So that was the initial attraction and he always wanted to own big assets, but it started with one duplex house, hacking it, living in one side and renting out the other and as a young early twenty-something kid fresh out of college with a fancy business degree in real estate finance development law and he thought he was pretty hot stuff and actually got sidetracked in development for almost eight years and thought he was going to be a big-time developer, as he says, and had a great mentor, some great teachers and then 2007 happened and everything changed. And that ended up being the biggest single gift of his early adulthood career, so he is thankful that happened to him at such a young age because he would be in big trouble at that time as a real estate developer.

That forced him to start over, he was a few hundred grand in debt, he owed a lot of money and had to pile up expenses every month because it had all been based on these projects that were going to hit right, so it's financing his lifestyle and at the time his wife was his girlfriend and he was trying to convince her to marry him and she said, "you're a $200,000 in debt", but he kept pursuing and asked, would you marry me if the tables were turned, that was a really tough question to answer, but he thankfully he dig himself out of it by doing whatever he could and started a property management company out of his spare bedroom and really grew that by managing assets for other people, all small investors and in single-family homes, townhomes, landlords by necessity, anything he could get his hands on.
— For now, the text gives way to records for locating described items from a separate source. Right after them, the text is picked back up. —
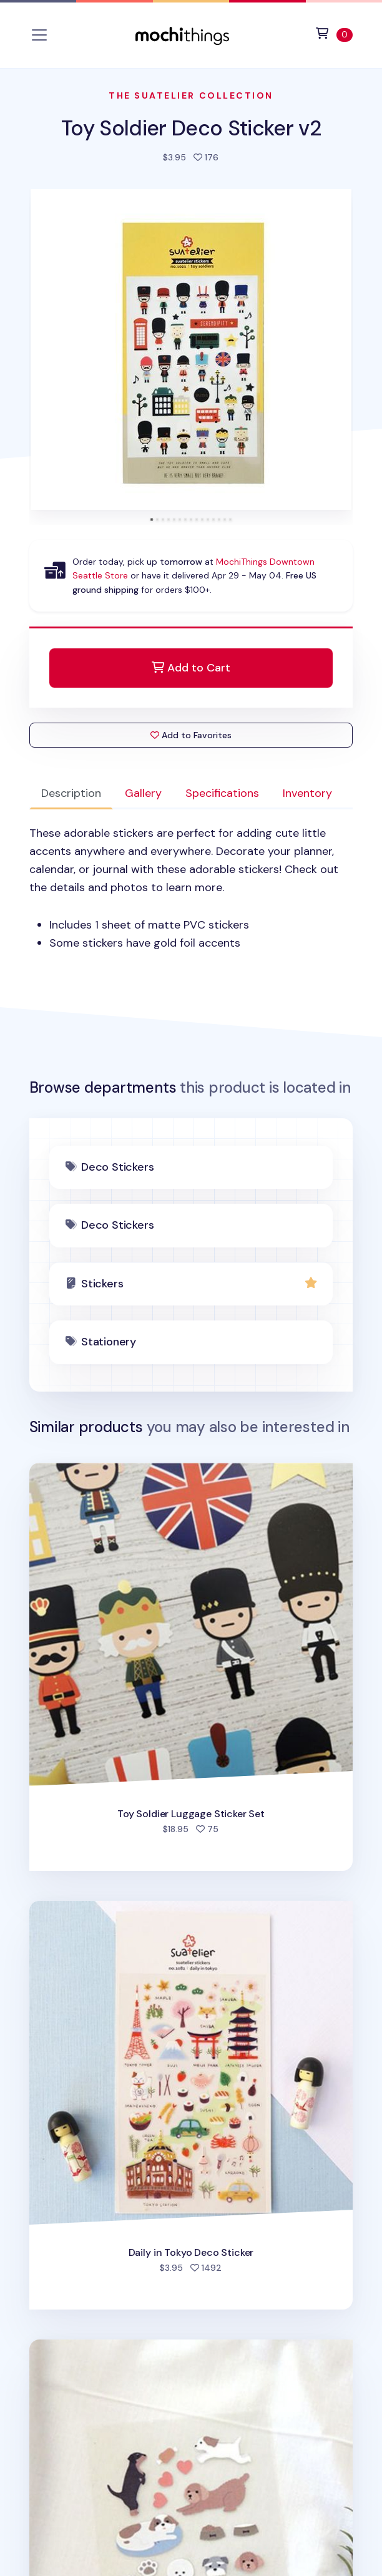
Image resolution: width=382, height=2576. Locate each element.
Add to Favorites (191, 735)
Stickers (102, 1283)
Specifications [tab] (222, 793)
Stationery (108, 1341)
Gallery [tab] (143, 793)
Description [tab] (71, 793)
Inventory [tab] (307, 793)
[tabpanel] (191, 888)
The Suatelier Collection (191, 95)
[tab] (151, 519)
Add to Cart (191, 667)
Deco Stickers (117, 1166)
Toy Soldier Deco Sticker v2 (191, 128)
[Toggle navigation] (39, 34)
At that time he was and he did everything, he was the leasing agent, he was the maintenance coordinator, he was the collector, he was marketing advertising, he was everything and then he started hiring people and figuring out how to scale that to where he is today and a long way he started off with the BRRRR method, where he was buying small multi-family with hard money, putting a lot of improvements into distressed properties in up-and-coming areas and then he would refinance and do it again and keep them, so over time he actually became his own biggest client and now he continues to grow into the larger apartment communities. In 2014 he bought his first site managed deal, where we had on-site staff on 112 units and shortly thereafter found a really great business partner that had a complementary set of skills to his and they bent the growth curve quite a bit now, all that small stuff is gone and he is focusing on mainly two and three hundred unit apartment communities in the Midwest, where they both own about 2,500 units together and then he still manages about another thousand units as a fee manager for his clients, that owned anywhere from 30 unit apartment buildings.